Archaeologists believe they've discovered Aristotle's tomb
Aristotle is regarded as one of history's greatest philosophers
A Greek archaeologist believes he has discovered the tomb of Aristotle.
Konstantinos Sismanidis, who has been painstakingly excavating the ruins of Stagira since 1990, told CNN his team has very strong evidence the 2,400-year-old tomb belongs to the great philosopher.
Sismanidis said the structure, about 40 miles east of Thessaloniki, was built to honor Aristotle’s death in 322 B.C.
“It was constructed very rapidly,” he said. “It was in the center of the ancient city Agora.”
“We know that Aristotle died in Chalcis on the island of Euboea,” he explained. “But after some years, they took his ashes and placed them in a bronze vessel.”
“They brought his ashes to his birthplace and made an altar and a public building to celebrate Aristotle as a hero.”
He said the place was named “Aristoteleion,” and locals would gather every year to celebrate the life of Aristotle.
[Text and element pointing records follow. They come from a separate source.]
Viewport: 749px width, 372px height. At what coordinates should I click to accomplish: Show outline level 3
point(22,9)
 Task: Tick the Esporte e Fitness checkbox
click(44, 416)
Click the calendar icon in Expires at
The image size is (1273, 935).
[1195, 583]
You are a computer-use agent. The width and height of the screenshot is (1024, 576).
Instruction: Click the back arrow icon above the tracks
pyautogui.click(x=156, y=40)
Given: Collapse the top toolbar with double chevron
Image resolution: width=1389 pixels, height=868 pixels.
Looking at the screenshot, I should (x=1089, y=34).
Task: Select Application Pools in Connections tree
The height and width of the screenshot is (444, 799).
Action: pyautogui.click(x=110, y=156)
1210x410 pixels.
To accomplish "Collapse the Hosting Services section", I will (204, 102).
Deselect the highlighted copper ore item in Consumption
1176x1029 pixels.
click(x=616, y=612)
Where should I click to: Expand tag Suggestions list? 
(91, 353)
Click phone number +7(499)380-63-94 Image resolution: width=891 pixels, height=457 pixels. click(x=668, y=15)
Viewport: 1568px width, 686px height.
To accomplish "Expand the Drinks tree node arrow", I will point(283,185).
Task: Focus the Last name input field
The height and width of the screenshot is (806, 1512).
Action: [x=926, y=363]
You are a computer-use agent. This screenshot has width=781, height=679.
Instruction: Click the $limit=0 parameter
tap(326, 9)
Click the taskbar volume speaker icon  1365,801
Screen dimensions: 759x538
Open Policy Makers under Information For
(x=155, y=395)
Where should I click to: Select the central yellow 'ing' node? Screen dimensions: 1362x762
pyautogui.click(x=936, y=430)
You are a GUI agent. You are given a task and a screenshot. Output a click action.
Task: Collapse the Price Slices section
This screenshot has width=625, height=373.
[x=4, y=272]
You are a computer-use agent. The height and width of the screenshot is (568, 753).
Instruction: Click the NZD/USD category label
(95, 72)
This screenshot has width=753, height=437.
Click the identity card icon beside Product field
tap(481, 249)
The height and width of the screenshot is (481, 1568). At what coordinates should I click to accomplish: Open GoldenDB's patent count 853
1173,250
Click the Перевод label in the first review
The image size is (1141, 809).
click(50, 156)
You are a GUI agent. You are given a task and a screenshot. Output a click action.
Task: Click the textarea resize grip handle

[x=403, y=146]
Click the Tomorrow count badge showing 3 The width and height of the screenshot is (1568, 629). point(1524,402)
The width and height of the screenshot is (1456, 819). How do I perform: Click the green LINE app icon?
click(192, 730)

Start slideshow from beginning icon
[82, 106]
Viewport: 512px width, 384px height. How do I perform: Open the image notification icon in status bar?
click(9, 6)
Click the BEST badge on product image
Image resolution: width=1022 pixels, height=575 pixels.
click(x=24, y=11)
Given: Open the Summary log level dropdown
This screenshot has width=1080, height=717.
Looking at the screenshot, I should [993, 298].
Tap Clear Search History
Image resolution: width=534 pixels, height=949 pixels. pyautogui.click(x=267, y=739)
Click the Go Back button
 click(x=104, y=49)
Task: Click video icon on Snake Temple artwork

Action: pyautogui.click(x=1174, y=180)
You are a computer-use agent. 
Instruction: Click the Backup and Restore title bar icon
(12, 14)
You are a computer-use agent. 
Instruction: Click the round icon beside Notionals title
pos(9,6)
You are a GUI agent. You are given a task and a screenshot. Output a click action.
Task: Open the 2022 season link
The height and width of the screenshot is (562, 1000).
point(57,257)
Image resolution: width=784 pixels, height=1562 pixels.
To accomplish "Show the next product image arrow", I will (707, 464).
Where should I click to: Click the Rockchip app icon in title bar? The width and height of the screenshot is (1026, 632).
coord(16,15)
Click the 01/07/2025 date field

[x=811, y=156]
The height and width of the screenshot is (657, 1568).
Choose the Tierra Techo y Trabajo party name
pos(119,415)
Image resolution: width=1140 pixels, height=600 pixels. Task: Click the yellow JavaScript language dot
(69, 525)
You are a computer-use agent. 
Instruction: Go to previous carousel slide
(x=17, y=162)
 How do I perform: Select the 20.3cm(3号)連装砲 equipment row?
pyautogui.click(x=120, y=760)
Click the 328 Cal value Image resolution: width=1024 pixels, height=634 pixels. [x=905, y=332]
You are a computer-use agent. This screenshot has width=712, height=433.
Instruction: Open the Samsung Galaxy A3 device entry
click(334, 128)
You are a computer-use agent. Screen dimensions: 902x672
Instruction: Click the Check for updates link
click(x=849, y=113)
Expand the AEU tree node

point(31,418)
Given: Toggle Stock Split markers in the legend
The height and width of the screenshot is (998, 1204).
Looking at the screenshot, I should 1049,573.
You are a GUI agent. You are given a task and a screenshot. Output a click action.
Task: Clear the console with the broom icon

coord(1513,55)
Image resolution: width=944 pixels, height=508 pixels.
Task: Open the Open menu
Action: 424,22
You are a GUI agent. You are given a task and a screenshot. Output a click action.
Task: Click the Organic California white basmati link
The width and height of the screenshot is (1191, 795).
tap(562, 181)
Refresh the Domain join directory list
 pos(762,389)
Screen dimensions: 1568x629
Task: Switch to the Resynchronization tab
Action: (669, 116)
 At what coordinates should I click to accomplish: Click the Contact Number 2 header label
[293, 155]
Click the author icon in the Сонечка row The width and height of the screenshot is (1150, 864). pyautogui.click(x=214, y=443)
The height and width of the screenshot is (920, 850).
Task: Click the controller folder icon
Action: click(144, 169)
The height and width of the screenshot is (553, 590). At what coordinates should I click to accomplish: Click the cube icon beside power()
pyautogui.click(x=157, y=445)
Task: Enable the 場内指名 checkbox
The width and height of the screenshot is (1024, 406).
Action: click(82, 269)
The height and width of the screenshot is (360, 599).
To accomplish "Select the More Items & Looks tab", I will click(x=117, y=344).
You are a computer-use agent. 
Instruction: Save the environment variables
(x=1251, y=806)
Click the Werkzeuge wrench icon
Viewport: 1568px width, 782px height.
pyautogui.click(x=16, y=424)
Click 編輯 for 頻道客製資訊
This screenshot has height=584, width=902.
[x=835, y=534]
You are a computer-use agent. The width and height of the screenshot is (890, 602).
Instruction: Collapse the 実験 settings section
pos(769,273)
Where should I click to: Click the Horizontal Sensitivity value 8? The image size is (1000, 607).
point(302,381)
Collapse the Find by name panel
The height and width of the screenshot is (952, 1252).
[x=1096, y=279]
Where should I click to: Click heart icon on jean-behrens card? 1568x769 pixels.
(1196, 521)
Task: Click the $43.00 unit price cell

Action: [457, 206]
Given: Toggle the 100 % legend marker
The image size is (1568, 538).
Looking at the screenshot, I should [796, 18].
“So the thing is, the archaeologist data is in fine accordance with historical sources,” Sismanidis said.
The tomb, which dated back to the year of Aristotle’s death, had a marble floor and an altar inside, he said.
But the site was apparently tampered with when another tower was built.
“In the Middle Ages, they built a medieval tower inside the tomb, so this is why a lot of the archaeology data was destroyed,” said Sismanidis.
Aristotle, who was born in 384 B.C., was a student of Plato and is regarded as one of history’s greatest philosophers. He is credited with radically transforming many fields of knowledge, particularly in physics, metaphysics and logic.